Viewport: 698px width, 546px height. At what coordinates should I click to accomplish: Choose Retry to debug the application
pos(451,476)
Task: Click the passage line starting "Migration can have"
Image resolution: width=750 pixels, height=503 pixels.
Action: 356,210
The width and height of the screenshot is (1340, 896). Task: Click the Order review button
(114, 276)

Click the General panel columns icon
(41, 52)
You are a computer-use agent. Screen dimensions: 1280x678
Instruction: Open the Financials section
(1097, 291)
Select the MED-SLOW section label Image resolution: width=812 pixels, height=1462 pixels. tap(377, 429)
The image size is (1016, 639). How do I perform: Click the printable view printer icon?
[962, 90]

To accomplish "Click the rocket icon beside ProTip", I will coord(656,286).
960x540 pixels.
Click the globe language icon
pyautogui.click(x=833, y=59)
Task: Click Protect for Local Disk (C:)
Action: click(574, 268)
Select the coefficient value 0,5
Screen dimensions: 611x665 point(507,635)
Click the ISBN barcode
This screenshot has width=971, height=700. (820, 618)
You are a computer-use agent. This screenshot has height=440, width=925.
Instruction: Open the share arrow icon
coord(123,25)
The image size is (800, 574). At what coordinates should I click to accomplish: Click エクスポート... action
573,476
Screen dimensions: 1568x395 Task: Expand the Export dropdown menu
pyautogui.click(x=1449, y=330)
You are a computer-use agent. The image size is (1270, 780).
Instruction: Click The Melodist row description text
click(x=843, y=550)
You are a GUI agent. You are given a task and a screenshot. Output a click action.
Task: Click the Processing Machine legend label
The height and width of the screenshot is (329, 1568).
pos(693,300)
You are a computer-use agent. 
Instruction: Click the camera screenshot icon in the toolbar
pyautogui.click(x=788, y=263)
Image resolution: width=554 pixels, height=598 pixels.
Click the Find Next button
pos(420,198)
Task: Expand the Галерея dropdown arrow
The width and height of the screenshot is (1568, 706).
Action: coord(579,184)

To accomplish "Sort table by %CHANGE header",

━━━━━━━━━━━━━━━━━━━━━━━━━━━━━━

**EXERCISE DIRECTIONS:** Repeat all of the records above exactly as written.

**ANSWER FOR THE TASK:**
Viewport: 698px width, 546px height. At what coordinates should I click to accomplish: Choose Retry to debug the application
pos(451,476)
Task: Click the passage line starting "Migration can have"
Image resolution: width=750 pixels, height=503 pixels.
Action: 356,210
The width and height of the screenshot is (1340, 896). Task: Click the Order review button
(114, 276)

Click the General panel columns icon
(41, 52)
You are a computer-use agent. Screen dimensions: 1280x678
Instruction: Open the Financials section
(1097, 291)
Select the MED-SLOW section label Image resolution: width=812 pixels, height=1462 pixels. tap(377, 429)
The image size is (1016, 639). How do I perform: Click the printable view printer icon?
[962, 90]

To accomplish "Click the rocket icon beside ProTip", I will coord(656,286).
960x540 pixels.
Click the globe language icon
pyautogui.click(x=833, y=59)
Task: Click Protect for Local Disk (C:)
Action: click(574, 268)
Select the coefficient value 0,5
Screen dimensions: 611x665 point(507,635)
Click the ISBN barcode
This screenshot has width=971, height=700. (820, 618)
You are a computer-use agent. This screenshot has height=440, width=925.
Instruction: Open the share arrow icon
coord(123,25)
The image size is (800, 574). At what coordinates should I click to accomplish: Click エクスポート... action
573,476
Screen dimensions: 1568x395 Task: Expand the Export dropdown menu
pyautogui.click(x=1449, y=330)
You are a computer-use agent. The image size is (1270, 780).
Instruction: Click The Melodist row description text
click(x=843, y=550)
You are a GUI agent. You are given a task and a screenshot. Output a click action.
Task: Click the Processing Machine legend label
The height and width of the screenshot is (329, 1568).
pos(693,300)
You are a computer-use agent. 
Instruction: Click the camera screenshot icon in the toolbar
pyautogui.click(x=788, y=263)
Image resolution: width=554 pixels, height=598 pixels.
Click the Find Next button
pos(420,198)
Task: Expand the Галерея dropdown arrow
The width and height of the screenshot is (1568, 706).
Action: coord(579,184)

To accomplish "Sort table by %CHANGE header",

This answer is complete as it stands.